## START Information shown

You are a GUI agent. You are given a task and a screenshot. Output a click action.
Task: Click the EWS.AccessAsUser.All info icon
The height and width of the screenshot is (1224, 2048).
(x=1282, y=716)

## END Information shown
## START Information shown

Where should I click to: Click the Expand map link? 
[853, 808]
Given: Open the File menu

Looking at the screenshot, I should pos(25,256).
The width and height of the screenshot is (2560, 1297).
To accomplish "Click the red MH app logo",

## END Information shown
## START Information shown

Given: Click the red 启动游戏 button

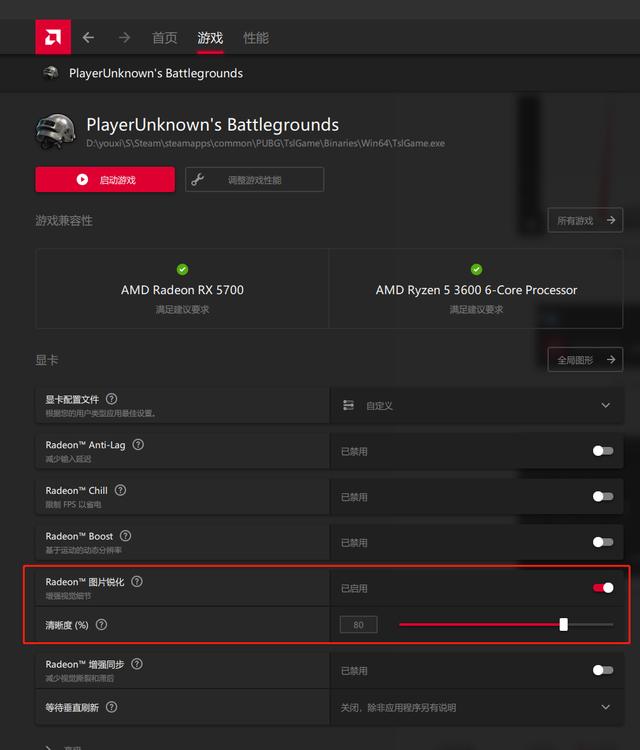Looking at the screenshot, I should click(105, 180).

## END Information shown

Exercise brief: Take everything from the line containing "Where should I" down to the line containing "the red MH app", replace "File menu" with "Edit menu", and return only those lines with nothing else altered.

Completed task:
Where should I click to: Click the Expand map link? 
[853, 808]
Given: Open the Edit menu

Looking at the screenshot, I should pos(25,256).
The width and height of the screenshot is (2560, 1297).
To accomplish "Click the red MH app logo",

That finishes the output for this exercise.